# Clapton Crossroads 2007 DVD out today...



## Sneaky (Feb 14, 2006)

Since I had to give up my tickets to this show last July  I figured I would break down and get the DVD. So that's what I'll be doing tonight. :smile:










Pete


----------



## Stratin2traynor (Sep 27, 2006)

I can't find it anywhere! Maybe Nov 20 was the US release date and we'll get it a week or so later.


----------



## Sneaky (Feb 14, 2006)

Stratin2traynor said:


> I can't find it anywhere! Maybe Nov 20 was the US release date and we'll get it a week or so later.
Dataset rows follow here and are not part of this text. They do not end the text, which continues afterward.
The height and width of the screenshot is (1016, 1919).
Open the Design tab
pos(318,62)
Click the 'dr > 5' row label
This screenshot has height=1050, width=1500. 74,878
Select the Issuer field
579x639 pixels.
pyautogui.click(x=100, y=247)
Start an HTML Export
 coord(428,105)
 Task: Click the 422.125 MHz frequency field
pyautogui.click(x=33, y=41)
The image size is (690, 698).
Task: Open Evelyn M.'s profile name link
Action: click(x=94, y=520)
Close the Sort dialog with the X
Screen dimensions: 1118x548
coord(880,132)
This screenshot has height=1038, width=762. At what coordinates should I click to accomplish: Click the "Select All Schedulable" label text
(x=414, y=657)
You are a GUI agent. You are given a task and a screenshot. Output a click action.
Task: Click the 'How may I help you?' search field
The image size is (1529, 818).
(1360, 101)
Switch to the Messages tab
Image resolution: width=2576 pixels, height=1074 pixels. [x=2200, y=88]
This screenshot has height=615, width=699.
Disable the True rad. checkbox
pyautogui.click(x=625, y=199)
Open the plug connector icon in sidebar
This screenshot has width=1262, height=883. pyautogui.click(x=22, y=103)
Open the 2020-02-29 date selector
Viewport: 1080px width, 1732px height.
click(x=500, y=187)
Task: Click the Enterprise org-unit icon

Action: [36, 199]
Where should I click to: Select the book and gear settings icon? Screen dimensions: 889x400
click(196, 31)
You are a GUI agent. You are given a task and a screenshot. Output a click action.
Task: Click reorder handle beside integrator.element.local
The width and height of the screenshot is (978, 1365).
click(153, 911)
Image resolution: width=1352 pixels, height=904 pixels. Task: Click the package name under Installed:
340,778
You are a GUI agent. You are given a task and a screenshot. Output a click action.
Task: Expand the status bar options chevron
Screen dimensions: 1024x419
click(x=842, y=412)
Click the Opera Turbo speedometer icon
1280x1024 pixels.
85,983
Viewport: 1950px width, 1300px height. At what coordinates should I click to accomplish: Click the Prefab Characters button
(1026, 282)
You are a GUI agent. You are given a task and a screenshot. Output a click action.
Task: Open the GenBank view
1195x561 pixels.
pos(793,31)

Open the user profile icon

I got it at HMV. Watched disc one last night. Very good so far, Sonny Landreth freakin rocks!

Pete


----------



## david henman (Feb 3, 2006)

...how much is hmv charging?

-dh


----------



## Sneaky (Feb 14, 2006)

david henman said:


> ...how much is hmv charging?
> 
> -dh


I think it was $22.


----------



## Stratin2traynor (Sep 27, 2006)

GOT ONE! Picked one up at A&B Sound for $22. Haven't watched it yet. Also picked up the Nirvana Unplugged in New York. Yes, another impulse buy. Should be good though, I enjoy the CD. :banana:


----------



## Ripper (Jul 1, 2006)

Don't forget to give some reviews after you watch it. I'm going to check out for one in the city when I'm in there this weekend.


----------



## Stratin2traynor (Sep 27, 2006)

Just watched the first few minutes of disc 2 - John Mayer songs and caught a glimpse of his pedal board. I was surprised to see what appears to be a Digitech Expression Factory and a Line6 Tonecore Delay as well as some more familiar pedals like an Ibanez TS808. 

Don't know why that surprised me but it just did. 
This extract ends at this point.